Estate: acqua tiepida, sole intenso e vita tutt’intorno

I mesi estivi al Sevan sono una vera festa della natura. A luglio e agosto l’aria arriva intorno ai 28°C e il sole resiste per gran parte della giornata. Si viene per nuotare, prendere il sole, uscire in barca. L’acqua è accogliente, le rive sono verdi. Tutto si muove, vibra, fruscia.

I residenti lo chiamano spesso la perla armena, e d’estate l’appellativo sembra calzare a pennello. Il turismo entra nel vivo, le spiagge si riempiono, il paesaggio si anima. Ma il fermento porta con sé un carico: più persone significano più rifiuti, più rumore, più passaggi. Il lago e chi ci vive ne avvertono la pressione.

Inverno: quiete, ghiaccio e rive innevate

D’inverno lo scenario cambia di colpo. Le temperature possono scendere fino a -10°C. A dicembre la neve arriva quasi un giorno sì e uno no. Il lago si vela di ghiaccio, l’aria punge, tutto intorno impallidisce sotto il manto bianco.

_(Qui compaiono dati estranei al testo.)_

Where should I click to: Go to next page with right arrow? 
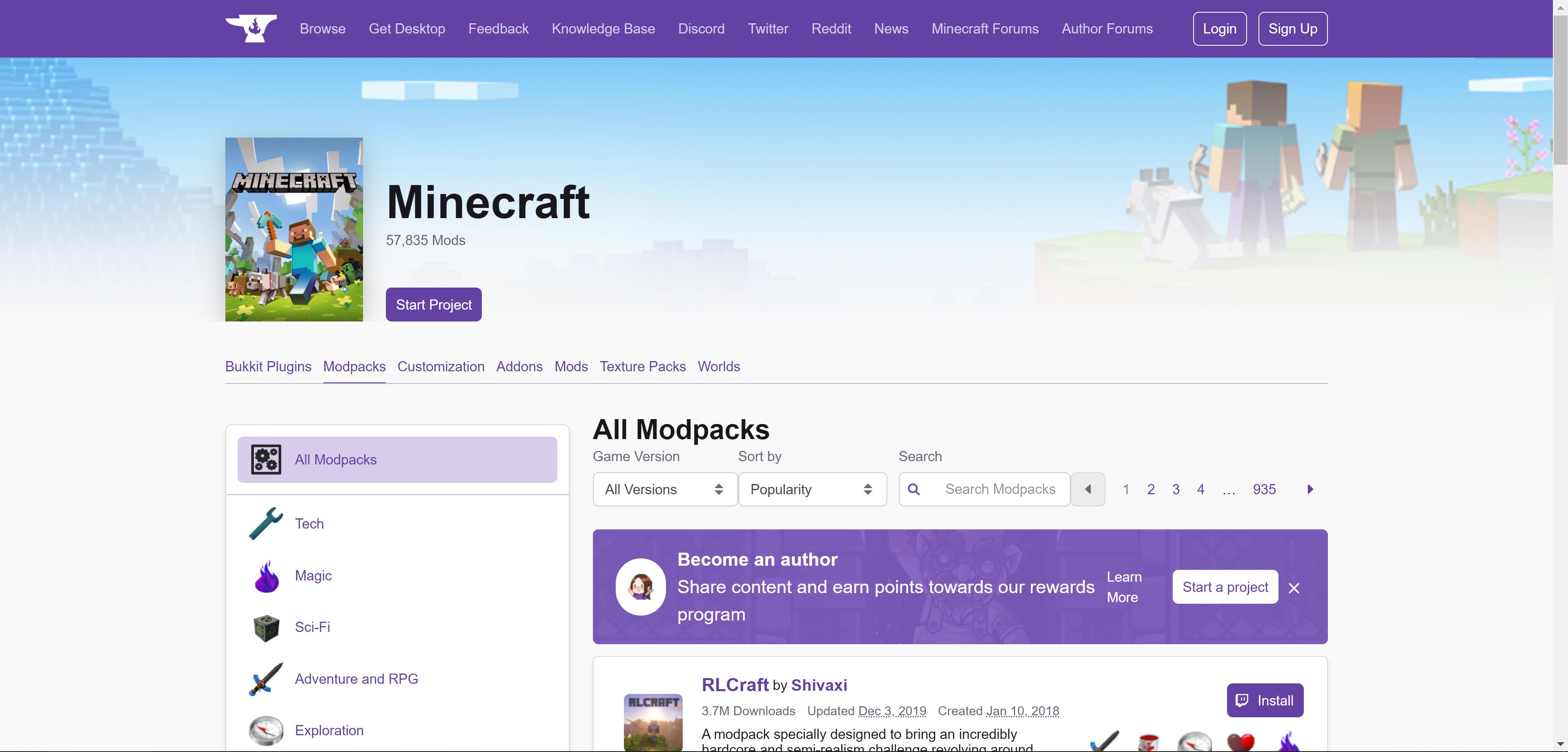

Niente frastuono: restano ghiaccio, vento e silenzio. Gli abitanti notano che nella stagione fredda il lago sembra dormire. I visitatori sono pochi, la natura sospende il passo. L’atmosfera è diversa: pacata, con una nota di severità.

Primavera e autunno: stagioni di passaggio

Con la primavera la neve si scioglie e comincia il risveglio. Il lago si disgela a poco a poco, compaiono gli uccelli, gli alberi tornano a verdeggiare. In autunno accade l’opposto: tutto si prepara lentamente al riposo. L’acqua si raffredda, le giornate si accorciano, i colori scoloriscono.

Sono i momenti cardine del Sevan: né estate né inverno, ma qualcosa nel mezzo, coinvolgente a modo suo.

Perché conta

Sevan non è solo un lago bello: è un unicum. Quasi tutta l’acqua che vi arriva poi evapora, una rarità. E poiché siede in alto tra le montagne, ha un clima tutto suo: molto rigido d’inverno e moderatamente mite d’estate. Queste oscillazioni influenzano piante e animali, e perfino il modo in cui le persone utilizzano l’acqua del lago.

D’inverno la natura riposa, d’estate si ridesta. Quel ritmo ha peso: basta poco per alterarlo, rimetterlo in sesto è molto più difficile.

Che cosa sente la natura

Il Sevan cambia a ogni stagione. In estate è vivace e sonoro; in inverno è quieto, pacificato. In primavera e in autunno attraversa il passaggio, un po’ enigmatico. Più che un semplice bacino, sembra un organismo con un respiro proprio.

Anche senza aver mai messo piede in Armenia, il contrasto si immagina con facilità. Sevan mostra come calore e gelo, movimento e quiete possano convivere nello stesso luogo: tasselli di un unico, più ampio ciclo naturale.